Working from Home: the 1985 verdict
The downsides to WFH were evident 35 years ago
Ever since Alvin Toffler’s The Third Wave (1980), we have been taught to think of ourselves as ‘prosumers’. Today’s consumer, Toffler maintains, is different. By turning his home into a Toffleresque ‘electronic cottage’, he can transform himself from defenceless consumer to powerful producer. So Toffler offers us ‘prosumer’, an exceptionable term but one that enjoys wide acceptance among futurologists. The Henley Centre for Forecasting, for example, believes in prosumers.
Since we are all prosumers now, it can readily be seen that homes will soon become more like offices. Today’s IT revolution, we are told, makes decentralised working methods feasible for large organisations; on the other hand, entrepreneurial individuals will be ‘information processors’ – and they will offer their skills from home. Given current technological developments in the telephone, the tv, the video machine and the personal computer, the home promises to be the locus classicus of dynamic British pet-food brand managers and dynamic British software inventors alike.
For home-as-office scenarists, Britain is likely to be in the vanguard of progress. After all, Britain is the world’s biggest enthusiast for video machines and personal computers. At the same time the decline of UK manufacturing and the greater weight of services in the UK economy have together made Britain more and more reliant on information. Finally Britain can lay claim to considerable expertise, if not in mainframe computers or microelectronics, then certainly in broadcasting media, software and telecommunications.
Maybe the ‘transputer’ chip made by Iann Barron’s INMOS will be no match for Yasuhiro Nakasone’s Very LargeScale Integration (VLSI) programme for the development of fifth generation computers. Maybe ICL’s expert systems will be no match for the Artificial Intelligence machines IBM comes up with as a result of Ronald Reagan’s Strategic Defence Initiative. But if the world does have a country on the verge of turning domestic life into office life, it promises to be Britain rather than Japan or America.

* [EXTRACTED ENTRIES]:
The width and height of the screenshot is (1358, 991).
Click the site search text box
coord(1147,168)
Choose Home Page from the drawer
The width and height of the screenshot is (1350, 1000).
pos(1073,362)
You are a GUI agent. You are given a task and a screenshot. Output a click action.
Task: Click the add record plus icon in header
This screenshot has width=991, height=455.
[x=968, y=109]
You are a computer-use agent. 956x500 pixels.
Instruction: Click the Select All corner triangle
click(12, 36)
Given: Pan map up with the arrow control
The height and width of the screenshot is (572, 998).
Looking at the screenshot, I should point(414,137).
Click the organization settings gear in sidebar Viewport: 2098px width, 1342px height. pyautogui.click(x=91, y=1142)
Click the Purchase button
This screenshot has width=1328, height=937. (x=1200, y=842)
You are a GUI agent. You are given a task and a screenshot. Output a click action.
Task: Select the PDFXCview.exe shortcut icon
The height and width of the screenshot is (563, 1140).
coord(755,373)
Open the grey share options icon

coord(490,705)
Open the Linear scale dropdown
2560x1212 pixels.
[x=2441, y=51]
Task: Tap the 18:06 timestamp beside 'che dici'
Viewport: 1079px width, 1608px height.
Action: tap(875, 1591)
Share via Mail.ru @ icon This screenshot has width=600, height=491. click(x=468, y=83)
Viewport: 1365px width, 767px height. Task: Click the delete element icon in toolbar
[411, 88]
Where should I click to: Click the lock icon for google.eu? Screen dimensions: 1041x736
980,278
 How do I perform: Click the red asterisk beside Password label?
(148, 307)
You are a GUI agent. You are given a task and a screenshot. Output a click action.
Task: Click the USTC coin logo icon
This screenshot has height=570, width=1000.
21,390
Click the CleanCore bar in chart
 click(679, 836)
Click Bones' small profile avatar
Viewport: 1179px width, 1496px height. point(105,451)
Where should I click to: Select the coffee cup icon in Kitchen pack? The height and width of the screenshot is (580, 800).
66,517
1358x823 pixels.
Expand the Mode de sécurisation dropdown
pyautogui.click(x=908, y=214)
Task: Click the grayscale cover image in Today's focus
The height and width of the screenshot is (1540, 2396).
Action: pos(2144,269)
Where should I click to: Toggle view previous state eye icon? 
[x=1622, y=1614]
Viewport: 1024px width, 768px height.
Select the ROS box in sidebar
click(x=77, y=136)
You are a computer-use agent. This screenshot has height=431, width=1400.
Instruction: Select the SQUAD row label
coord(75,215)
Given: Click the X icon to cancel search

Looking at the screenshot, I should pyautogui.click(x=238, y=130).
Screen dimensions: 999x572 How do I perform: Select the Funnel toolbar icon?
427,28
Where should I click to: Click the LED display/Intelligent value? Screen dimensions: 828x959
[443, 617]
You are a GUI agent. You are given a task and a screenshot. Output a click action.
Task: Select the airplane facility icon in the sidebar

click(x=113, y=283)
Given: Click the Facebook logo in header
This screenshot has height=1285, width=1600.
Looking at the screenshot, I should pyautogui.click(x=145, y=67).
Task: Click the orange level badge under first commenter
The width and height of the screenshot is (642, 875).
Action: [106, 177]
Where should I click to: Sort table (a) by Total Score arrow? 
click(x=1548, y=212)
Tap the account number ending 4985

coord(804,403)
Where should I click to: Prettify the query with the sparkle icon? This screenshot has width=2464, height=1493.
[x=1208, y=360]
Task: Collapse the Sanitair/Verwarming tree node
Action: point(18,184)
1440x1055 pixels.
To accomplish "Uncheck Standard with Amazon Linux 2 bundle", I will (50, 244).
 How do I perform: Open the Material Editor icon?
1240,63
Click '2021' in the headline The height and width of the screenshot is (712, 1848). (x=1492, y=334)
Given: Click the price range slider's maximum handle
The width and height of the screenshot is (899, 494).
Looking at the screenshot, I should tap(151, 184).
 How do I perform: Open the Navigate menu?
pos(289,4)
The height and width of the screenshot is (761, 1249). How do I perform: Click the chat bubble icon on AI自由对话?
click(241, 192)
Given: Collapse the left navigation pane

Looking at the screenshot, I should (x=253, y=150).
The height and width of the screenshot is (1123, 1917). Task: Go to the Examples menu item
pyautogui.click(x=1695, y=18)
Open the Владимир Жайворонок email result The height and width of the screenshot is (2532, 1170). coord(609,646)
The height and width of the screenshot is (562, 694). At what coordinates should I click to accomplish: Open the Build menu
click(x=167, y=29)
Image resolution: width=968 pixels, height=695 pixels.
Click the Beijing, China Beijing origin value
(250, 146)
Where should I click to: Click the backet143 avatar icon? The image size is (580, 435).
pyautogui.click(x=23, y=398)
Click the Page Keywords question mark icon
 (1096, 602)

* [TASK INSTRUCTIONS]:
**A.** Write out everything from "Working from Home: the" down to "believes in prosumers." in the working-from-home essay.
**B.** Extend the working-from-home essay past its final paragraph.

* [RESPONSES]:
**A.**
Working from Home: the 1985 verdict
The downsides to WFH were evident 35 years ago
Ever since Alvin Toffler’s The Third Wave (1980), we have been taught to think of ourselves as ‘prosumers’. Today’s consumer, Toffler maintains, is different. By turning his home into a Toffleresque ‘electronic cottage’, he can transform himself from defenceless consumer to powerful producer. So Toffler offers us ‘prosumer’, an exceptionable term but one that enjoys wide acceptance among futurologists. The Henley Centre for Forecasting, for example, believes in prosumers.

**B.**
Anyway the whole issue of the home as office is now being taken seriously by designers all over the world. In America, Niels Diffrient has designed a multi-adjustable armchair – padded, if you please, in green leather – for sitting in at home while toying with chair-mounted keyboard and monitor. In Milan, Perry King and Santiago Miranda have long conducted research into products which fit both work and home contexts, while Michele de Lucchi has complicated matters still further by insisting on executive suites that look like living rooms (Designers Journal, May 1984). From all points of view, it appears, the boundaries between clerking and dwelling seem more blurred by the month.
Everything turned inside out
But will everything really pan out this way? One question immediately qualifies the smug prospectus outlined above, and that is this: if the boundaries between clerking and dwelling are more blurred, just where else are they clear any more? For just as the home may be turning into an office, so is it becoming a place for DIY, banking and shopping. Equally, shops now blend into leisure arenas, and vice versa. In the longer term, a development such as cellular radio threatens to turn cars into offices. Summing up, we can say that man’s artificial world has become fluid enough to give interior design a special function. Interior design now facilitates the transition of every individual from consumer to other roles – regardless, almost, of his or her immediate surroundings.
So the home as office may be nothing very special. It could be merely a small part of a wider and more comprehensive shift in what the American historian Stephen Kern has termed The culture of time and space (Weidenfeld, 1984). As in Kern’s chosen period, the turn of the century, we may now be entering an epoch in which methods of temporal and spatial organisation change dramatically.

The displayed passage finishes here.